US investment bank JP Morgan is cutting its price target for Netflix’s stock by nearly 50% this year. The streaming service is facing increased competition in the on-demand video space and is likely to face major headwinds. As such, JP Morgan has downgraded Netflix into a bearish outlook. Netflix stock has plummeted in recent days. The company announced that it had lost subscribers for the first time in a decade.
According to documents filed by the streaming service, nearly 200,000 subscribers had canceled their membership during the first quarter of 2022. This was a sharp contrast to Netflix's expectations where it had hoped to add at least 2.5 million new subscribers to its service.
But things are not looking rosy. Netflix estimates that it may lose another 2 million subscribers during the current quarter. The streaming service notes that increasing inflation has been one of the key drivers of slowing growth.
As prices of basic commodities go up sharply, many people find it harder to afford subscription services. But many experts feel that Netflix has peaked and as more and more streaming services come in, it will be very hard for it to keep up. Shortly after the loss of subscribers was announced, Netflix’s stock dived. It lost nearly 40% in one single day.
At one point the stock price touched the lowest price recorded since 2018. JP Morgan was relatively bullish about the company in 2022. It had predicted that the coin will close the year above $605. But the recent data is changing the outlook massively. As of now, JP Morgan expects Netflix to end 2022 at $300. Although this is higher than the current stock price, it is nearly half the initial prediction of $600.
The investment bank also noted with concern that Netflix had "ticked all the boxes" you would expect from a bearish asset.

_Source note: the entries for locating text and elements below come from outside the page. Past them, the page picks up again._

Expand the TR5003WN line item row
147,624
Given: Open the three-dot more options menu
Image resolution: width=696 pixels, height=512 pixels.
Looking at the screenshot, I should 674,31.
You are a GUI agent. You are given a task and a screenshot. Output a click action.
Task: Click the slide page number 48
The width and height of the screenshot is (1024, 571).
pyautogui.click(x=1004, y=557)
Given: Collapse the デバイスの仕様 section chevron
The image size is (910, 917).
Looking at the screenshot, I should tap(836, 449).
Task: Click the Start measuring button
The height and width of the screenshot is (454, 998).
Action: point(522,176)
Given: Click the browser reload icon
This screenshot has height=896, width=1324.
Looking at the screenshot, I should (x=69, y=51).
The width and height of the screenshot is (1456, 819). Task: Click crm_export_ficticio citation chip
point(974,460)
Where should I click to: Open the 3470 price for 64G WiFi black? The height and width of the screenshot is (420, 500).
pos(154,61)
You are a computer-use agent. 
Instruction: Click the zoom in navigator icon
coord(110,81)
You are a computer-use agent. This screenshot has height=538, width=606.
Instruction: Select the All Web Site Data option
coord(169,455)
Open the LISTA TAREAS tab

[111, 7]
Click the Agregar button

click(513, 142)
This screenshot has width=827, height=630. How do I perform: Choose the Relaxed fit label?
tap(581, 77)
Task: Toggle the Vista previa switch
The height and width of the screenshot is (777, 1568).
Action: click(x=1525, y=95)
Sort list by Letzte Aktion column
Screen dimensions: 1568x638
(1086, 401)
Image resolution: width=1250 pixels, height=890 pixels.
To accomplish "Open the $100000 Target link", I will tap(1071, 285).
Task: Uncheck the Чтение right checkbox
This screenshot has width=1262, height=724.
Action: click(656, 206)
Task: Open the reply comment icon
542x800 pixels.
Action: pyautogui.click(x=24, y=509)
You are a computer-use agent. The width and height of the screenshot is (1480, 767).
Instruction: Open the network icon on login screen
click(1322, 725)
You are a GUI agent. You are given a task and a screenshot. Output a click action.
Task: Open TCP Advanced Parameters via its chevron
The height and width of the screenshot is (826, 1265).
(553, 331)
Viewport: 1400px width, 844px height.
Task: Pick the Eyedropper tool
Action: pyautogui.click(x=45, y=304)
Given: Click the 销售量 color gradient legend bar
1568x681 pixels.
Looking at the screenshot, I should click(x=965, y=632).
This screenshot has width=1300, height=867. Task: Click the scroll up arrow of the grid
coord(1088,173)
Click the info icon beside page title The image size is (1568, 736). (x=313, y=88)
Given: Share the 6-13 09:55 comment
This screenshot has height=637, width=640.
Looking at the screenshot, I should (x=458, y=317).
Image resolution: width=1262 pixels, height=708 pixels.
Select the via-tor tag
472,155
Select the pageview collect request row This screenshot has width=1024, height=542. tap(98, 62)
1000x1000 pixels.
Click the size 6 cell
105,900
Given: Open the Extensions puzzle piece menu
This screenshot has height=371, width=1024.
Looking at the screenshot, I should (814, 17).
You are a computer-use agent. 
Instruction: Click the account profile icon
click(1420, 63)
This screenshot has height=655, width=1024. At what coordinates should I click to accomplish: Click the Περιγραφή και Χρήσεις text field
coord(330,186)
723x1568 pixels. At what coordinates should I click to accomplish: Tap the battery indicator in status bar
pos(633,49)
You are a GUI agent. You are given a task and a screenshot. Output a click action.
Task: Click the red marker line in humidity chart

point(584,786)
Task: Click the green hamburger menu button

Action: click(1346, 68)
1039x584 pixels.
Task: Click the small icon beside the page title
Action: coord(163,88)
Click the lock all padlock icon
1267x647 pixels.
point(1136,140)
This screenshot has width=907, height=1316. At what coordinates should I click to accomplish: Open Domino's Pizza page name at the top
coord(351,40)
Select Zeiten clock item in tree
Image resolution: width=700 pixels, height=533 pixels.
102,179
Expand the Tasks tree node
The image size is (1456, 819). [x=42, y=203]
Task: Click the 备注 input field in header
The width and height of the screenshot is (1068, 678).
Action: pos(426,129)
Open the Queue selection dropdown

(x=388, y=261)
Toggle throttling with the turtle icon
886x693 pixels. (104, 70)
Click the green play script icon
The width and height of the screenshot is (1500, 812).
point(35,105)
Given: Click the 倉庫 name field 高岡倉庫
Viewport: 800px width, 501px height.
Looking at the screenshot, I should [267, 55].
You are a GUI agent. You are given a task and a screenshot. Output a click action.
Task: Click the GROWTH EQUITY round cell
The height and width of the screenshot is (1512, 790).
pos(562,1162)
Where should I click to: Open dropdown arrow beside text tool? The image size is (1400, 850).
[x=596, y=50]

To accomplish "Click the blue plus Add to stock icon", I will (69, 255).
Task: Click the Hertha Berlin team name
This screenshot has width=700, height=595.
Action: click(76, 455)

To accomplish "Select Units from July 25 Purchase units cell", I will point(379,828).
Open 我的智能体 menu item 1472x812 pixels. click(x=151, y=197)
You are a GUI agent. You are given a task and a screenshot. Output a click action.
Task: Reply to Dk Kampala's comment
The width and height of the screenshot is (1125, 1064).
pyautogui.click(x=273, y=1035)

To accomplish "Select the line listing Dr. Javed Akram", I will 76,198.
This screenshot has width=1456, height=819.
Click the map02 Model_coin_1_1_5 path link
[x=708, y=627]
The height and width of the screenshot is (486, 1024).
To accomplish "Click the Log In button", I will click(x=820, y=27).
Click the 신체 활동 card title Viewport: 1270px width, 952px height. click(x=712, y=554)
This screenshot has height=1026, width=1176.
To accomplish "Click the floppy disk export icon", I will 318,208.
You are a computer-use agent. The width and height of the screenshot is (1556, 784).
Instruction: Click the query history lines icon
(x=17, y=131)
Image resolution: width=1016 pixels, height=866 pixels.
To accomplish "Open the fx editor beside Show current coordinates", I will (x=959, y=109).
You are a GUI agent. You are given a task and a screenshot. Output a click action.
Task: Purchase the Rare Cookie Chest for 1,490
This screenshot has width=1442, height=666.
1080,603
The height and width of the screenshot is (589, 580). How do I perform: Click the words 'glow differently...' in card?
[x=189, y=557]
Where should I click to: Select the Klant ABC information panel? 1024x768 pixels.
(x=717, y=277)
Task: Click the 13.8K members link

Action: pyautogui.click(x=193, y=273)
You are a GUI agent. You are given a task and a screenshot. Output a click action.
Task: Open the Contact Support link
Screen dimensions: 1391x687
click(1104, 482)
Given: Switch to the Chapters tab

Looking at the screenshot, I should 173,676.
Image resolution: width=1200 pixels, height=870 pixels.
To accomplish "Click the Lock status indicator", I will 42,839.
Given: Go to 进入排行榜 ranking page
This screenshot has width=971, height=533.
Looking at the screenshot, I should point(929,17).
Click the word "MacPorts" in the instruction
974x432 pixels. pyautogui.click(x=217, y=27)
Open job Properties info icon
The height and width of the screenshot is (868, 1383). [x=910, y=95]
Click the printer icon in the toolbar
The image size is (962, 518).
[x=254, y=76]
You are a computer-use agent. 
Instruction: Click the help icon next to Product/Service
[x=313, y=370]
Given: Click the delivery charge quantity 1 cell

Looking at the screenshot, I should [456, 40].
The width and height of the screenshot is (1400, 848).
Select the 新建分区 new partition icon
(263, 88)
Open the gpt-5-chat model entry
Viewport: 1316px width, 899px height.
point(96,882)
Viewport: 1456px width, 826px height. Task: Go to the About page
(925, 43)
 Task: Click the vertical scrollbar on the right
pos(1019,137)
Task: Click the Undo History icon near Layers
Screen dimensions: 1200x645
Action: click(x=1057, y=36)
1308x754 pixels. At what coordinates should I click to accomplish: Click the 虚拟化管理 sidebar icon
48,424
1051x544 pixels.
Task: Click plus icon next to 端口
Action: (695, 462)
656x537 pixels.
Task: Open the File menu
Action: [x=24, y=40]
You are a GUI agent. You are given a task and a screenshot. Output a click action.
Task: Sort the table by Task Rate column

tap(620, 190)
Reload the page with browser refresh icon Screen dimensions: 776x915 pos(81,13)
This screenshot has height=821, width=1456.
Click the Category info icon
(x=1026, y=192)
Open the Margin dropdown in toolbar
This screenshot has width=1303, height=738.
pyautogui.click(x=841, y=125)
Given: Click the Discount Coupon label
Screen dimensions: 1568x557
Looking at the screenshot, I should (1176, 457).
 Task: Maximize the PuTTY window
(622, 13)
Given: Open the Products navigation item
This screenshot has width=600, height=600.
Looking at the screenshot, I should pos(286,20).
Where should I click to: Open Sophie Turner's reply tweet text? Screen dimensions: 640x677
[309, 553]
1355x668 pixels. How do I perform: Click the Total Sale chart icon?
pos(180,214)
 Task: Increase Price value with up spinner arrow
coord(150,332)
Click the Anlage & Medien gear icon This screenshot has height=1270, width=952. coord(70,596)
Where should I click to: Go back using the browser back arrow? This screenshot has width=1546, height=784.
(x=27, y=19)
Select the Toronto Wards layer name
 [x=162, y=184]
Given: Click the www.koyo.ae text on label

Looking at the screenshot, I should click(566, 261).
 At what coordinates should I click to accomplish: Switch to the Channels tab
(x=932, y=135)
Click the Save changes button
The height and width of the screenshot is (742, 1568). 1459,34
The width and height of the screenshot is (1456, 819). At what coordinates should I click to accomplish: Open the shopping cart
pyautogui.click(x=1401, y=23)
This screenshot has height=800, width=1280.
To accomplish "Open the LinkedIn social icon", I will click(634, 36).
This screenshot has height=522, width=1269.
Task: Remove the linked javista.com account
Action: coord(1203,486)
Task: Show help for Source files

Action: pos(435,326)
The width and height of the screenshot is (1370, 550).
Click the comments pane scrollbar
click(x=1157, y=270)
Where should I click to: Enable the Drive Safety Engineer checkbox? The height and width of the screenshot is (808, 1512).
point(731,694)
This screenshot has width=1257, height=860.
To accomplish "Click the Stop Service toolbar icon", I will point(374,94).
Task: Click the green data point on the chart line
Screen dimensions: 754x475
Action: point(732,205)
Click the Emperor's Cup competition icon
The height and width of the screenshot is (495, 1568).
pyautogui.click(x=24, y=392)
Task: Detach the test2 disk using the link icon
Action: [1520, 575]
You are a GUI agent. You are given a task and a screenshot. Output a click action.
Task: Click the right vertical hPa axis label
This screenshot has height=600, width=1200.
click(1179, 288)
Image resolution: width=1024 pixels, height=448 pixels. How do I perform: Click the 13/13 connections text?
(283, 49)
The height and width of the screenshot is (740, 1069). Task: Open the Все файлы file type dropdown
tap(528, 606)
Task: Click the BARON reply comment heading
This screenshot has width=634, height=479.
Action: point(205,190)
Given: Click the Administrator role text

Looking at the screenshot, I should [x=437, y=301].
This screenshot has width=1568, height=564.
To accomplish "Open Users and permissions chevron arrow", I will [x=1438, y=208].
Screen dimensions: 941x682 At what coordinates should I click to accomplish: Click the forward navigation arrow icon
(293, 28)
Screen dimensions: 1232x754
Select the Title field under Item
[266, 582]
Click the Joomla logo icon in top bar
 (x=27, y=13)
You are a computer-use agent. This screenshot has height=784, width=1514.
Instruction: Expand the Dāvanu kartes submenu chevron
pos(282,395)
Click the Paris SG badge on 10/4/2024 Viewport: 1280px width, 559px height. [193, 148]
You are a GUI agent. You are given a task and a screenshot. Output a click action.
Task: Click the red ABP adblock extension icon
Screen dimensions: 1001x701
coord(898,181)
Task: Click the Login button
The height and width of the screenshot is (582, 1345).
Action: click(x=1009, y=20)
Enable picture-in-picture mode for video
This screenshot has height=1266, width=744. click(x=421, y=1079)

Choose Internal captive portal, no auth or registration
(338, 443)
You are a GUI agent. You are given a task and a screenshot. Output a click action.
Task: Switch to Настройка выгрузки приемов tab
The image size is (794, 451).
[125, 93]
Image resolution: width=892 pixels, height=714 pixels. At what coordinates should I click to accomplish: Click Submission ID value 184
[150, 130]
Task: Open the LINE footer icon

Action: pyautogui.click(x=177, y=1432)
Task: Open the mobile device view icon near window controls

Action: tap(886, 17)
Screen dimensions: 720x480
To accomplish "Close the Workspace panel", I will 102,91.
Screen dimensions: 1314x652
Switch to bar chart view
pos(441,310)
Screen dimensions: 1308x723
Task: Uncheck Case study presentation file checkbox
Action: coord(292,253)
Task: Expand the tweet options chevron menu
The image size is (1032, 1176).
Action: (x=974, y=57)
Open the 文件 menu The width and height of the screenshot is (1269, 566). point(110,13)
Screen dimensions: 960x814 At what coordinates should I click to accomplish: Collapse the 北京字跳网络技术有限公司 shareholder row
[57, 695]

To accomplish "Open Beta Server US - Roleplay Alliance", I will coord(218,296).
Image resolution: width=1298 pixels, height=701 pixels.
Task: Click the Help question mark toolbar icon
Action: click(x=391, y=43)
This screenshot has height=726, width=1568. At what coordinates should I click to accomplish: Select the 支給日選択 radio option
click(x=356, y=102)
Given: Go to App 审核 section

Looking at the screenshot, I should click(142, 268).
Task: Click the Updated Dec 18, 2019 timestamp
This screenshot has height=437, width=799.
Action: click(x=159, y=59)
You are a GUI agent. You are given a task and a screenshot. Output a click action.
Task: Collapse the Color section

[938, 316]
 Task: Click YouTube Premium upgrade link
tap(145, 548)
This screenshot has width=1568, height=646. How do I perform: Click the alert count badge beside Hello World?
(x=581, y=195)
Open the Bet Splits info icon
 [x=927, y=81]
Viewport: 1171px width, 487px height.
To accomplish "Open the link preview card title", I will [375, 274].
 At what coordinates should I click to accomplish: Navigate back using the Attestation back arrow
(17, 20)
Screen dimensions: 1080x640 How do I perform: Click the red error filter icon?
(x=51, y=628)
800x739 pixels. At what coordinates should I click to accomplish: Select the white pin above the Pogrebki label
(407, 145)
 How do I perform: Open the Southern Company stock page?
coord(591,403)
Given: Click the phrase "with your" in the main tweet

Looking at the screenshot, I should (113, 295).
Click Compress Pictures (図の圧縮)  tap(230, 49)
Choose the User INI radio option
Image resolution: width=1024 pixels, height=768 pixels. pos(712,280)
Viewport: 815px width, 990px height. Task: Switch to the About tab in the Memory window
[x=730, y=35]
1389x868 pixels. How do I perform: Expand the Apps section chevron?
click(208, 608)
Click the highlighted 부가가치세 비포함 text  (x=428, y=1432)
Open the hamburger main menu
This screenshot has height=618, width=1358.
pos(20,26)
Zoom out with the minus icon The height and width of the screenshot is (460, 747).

This suggests that more pain is ahead for investors. Despite this, Netflix is trying to address some of these challenges. For example, to tackle the growing concerns about its high prices, the streaming platform is considering bringing in an ad-supported version.
This will be heavily discounted and users will have to watch ads. Netflix had often resisted the idea of adding ads into its streaming to give users the best possible experience. But a lot of consumers would welcome an ad supporter version of Netflix if it means paying lower monthly fees.
The streaming service has also been trying to expand its reach in emerging markets through innovative packages. More importantly, though, Netflix is cracking down on password sharing across accounts. The company sees this as a huge barrier to increasing its revenues.
If indeed it can do it, there may be some reprieve for investors in the end. However, the long-term outlook for Netflix remains bleak. The company will now have to deal with so many competitors in a market that appears to be shrinking every day.